1. Modern LLM Models
The current state of AI is driven by a mix of proprietary frontier models and highly capable open-weights models:
- Proprietary Frontier Models:
- Gemini 1.5 Pro / Flash: Known for its native multimodal capabilities and a massive 2-million token context window, which changes how we handle long-document research and codebase analysis.
- Claude 3.5 Sonnet: A leader in software development, coding assistance, and reasoning tasks, presenting high spatial reasoning and logic.
- GPT-4o / o1: OpenAI's multimodal and reasoning models designed for complex multi-step planning and chain-of-thought execution.
- Open-Weights Ecosystem:
- Llama 3 / 3.1 / 3.2: Meta's flagship open models, supporting up to 405B parameters and a 128k context window, allowing local deployment of frontier-level capabilities.
- Gemma 2: Google's lightweight, high-performance open models (9B and 27B) optimized for local development and efficiency.
2. Agentic Workflows & Architectures
We are moving from simple "system-prompt-and-respond" chats to autonomous agents that can plan, reflect, and interact with tools.
Core Components of an Agent:
- Planning:
- Task Decomposition: Breaking down complex requests into smaller, manageable sub-goals (e.g., Chain-of-Thought, Tree-of-Thoughts).
- Self-Reflection: Analyzing tool outputs and correcting course if the plan is failing.
- Memory:
- Short-term memory: In-context conversation history.
- Long-term memory: External databases (vector stores) containing past knowledge and interactions accessed via semantic search (RAG).
- Tool Use:
- API calling, executing code in secure sandboxes, searching the web, and reading database schemas.
3. Model Context Protocol (MCP)
The Model Context Protocol (MCP) is an open standard proposed by Anthropic that enables developers to build secure, standardized connections between AI models and their data sources or development tools.

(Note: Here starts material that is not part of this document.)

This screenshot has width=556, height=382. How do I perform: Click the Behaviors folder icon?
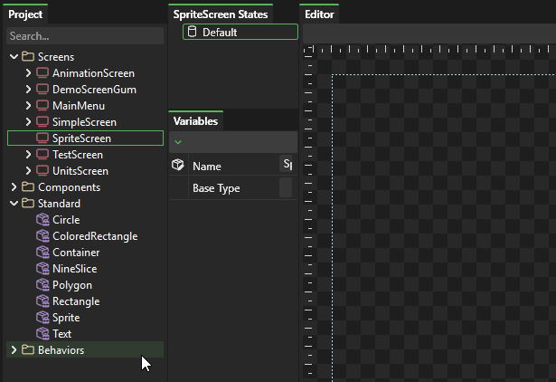[28, 350]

- Why MCP? Prior to MCP, every developer had to write custom API integrations for each tool (GitHub, Postgres, Slack, etc.) and each model provider.
- How it works: Much like the Language Server Protocol (LSP) standardized IDE integrations for programming languages, MCP acts as a universal bridge.
- MCP Hosts: Applications like IDEs (Cursor, VS Code) or chat interfaces where the LLM is running.
- MCP Clients: Intermediary clients that coordinate access.
- MCP Servers: Standardized servers exposing specific tools, prompts, or resources (e.g., a filesystem server, database viewer, or web search tool).
4. Evaluation & Testing Harnesses
As AI applications grow more complex, qualitative "vibe-checks" are no longer sufficient. We need structured evaluation harnesses to prevent regression and benchmark performance:
- Standard Benchmarks:
- MMLU (Massive Multitask Language Understanding): Evaluates knowledge across 57 subjects (humanities, sciences, etc.).
- GSM8K & MATH: Benchmarks for grade-school math and advanced competition mathematics.
- HumanEval: Standard coding evaluation containing Python coding problems with unit tests.
- Harness Implementations:
- EleutherAI LM-Eval-Harness: An open framework to evaluate LLMs on hundreds of academic benchmarks with zero-shot/few-shot configurations.
- Custom Agent Harnesses: Mocking environments (using sandboxed tools and pre-recorded outputs) to automatically run agents through coding or web-navigating tasks and grade the outcomes based on final system states.